**Input data**
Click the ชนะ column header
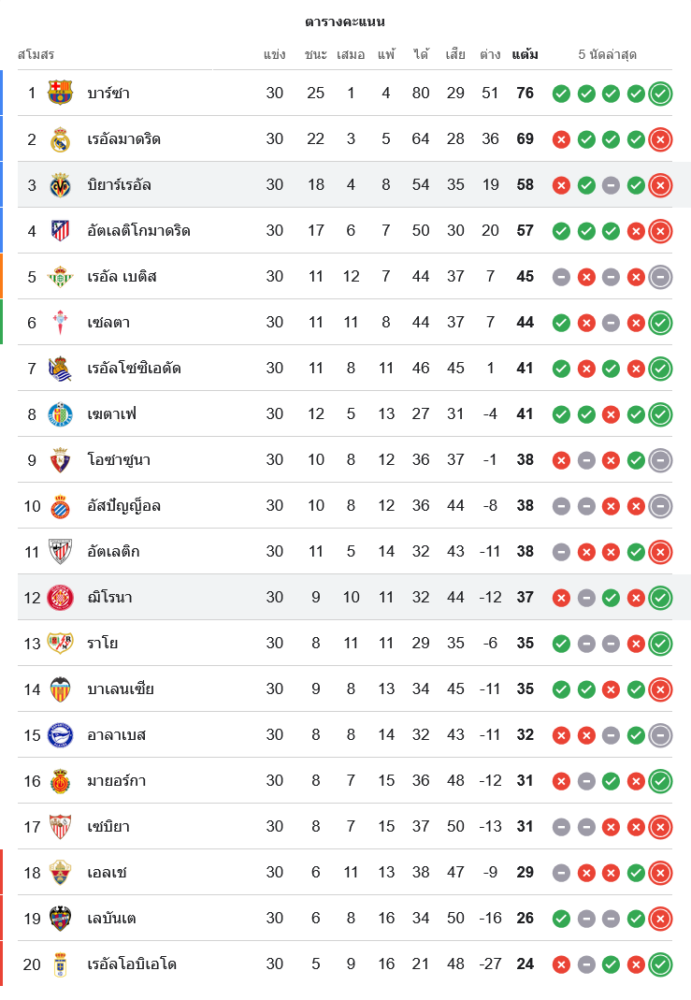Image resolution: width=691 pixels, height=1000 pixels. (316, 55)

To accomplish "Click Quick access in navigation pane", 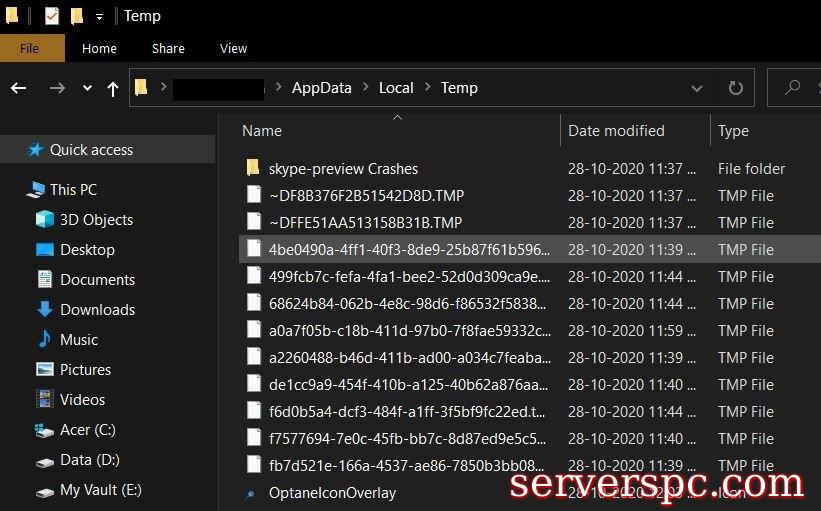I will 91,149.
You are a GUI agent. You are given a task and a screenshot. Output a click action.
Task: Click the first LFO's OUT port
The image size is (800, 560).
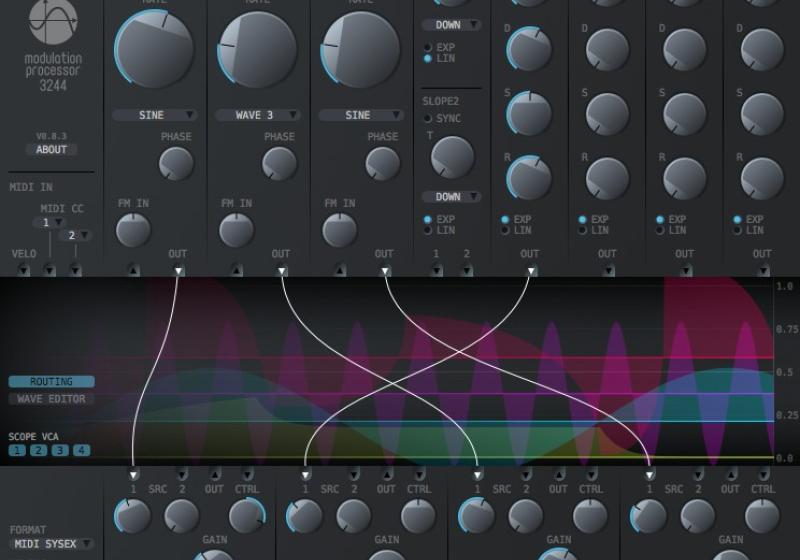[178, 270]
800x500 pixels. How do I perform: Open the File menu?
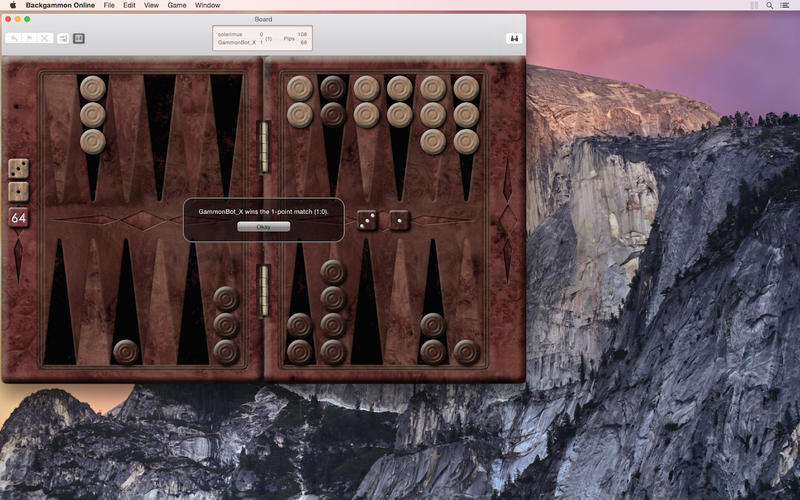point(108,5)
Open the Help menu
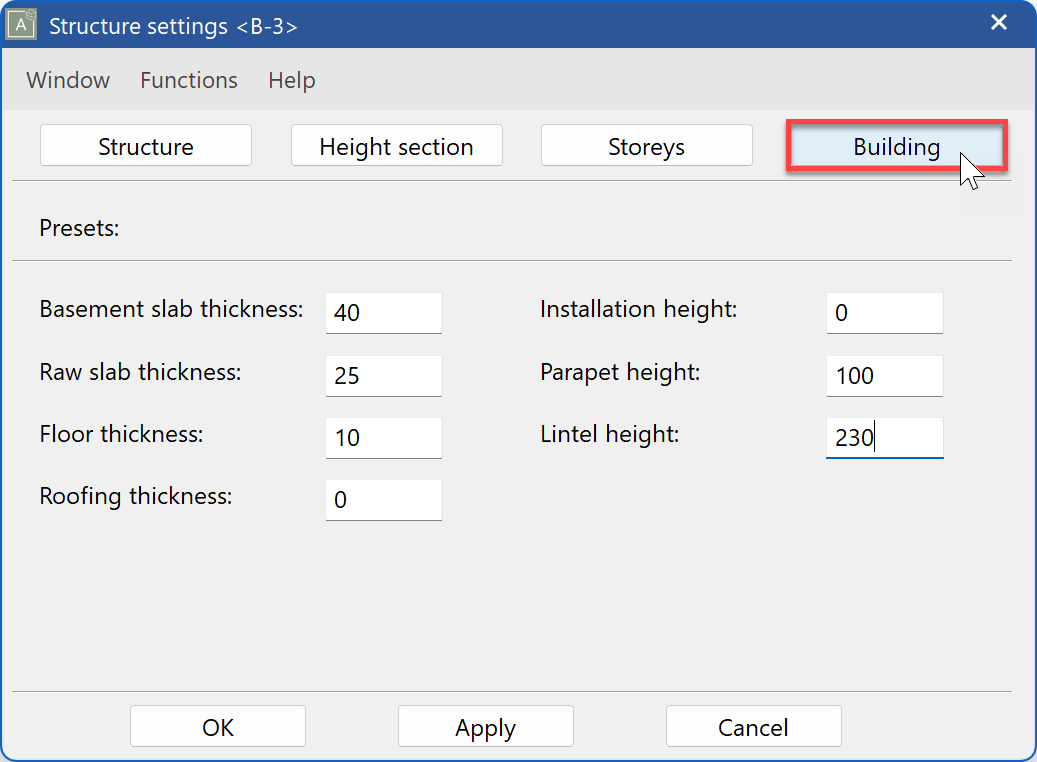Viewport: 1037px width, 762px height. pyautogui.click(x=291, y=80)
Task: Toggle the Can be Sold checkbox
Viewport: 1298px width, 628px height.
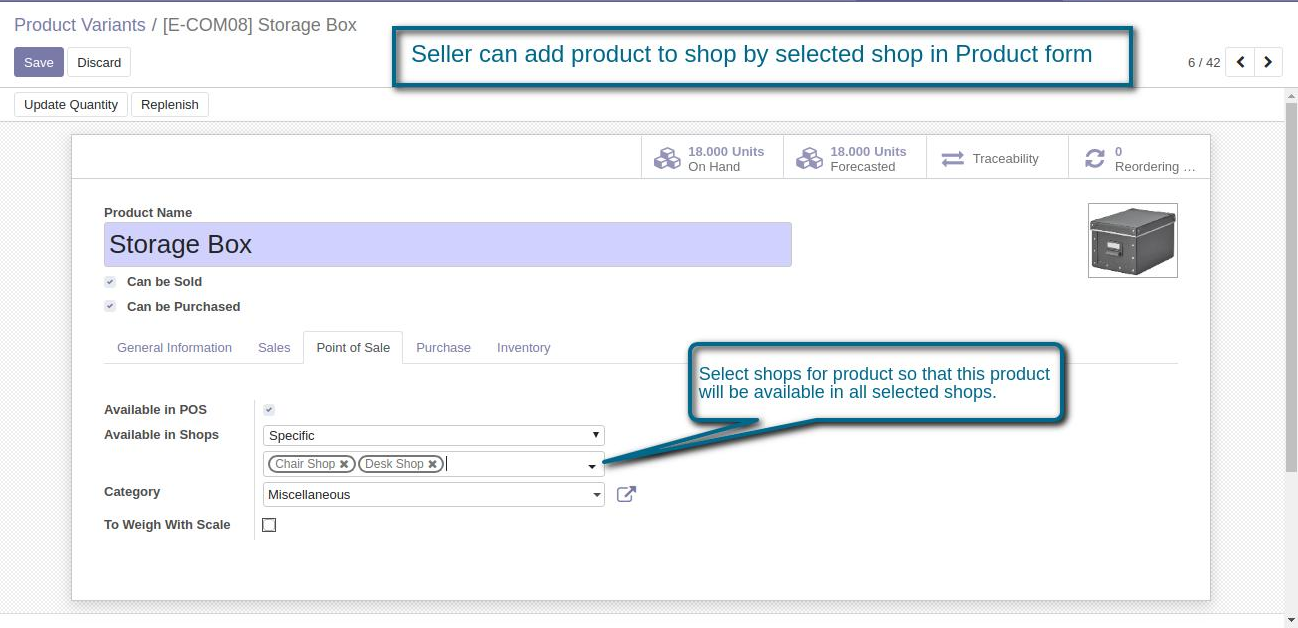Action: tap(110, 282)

--

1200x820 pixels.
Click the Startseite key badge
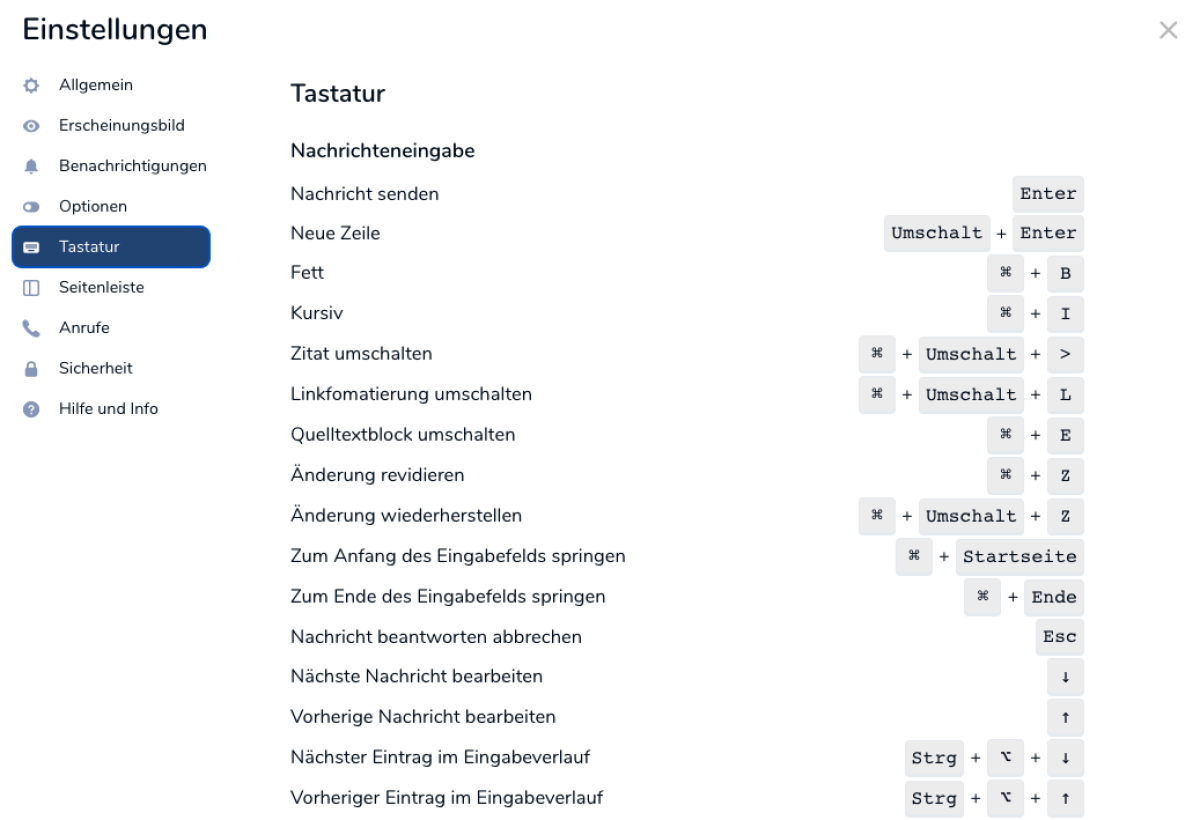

**Task prompt**
Within the material above, output exactly the lines from the one with "1200x820 pixels." through the one with "Click the Startseite key badge", end lines included, and nothing besides.

**Result for this exercise**
1200x820 pixels.
Click the Startseite key badge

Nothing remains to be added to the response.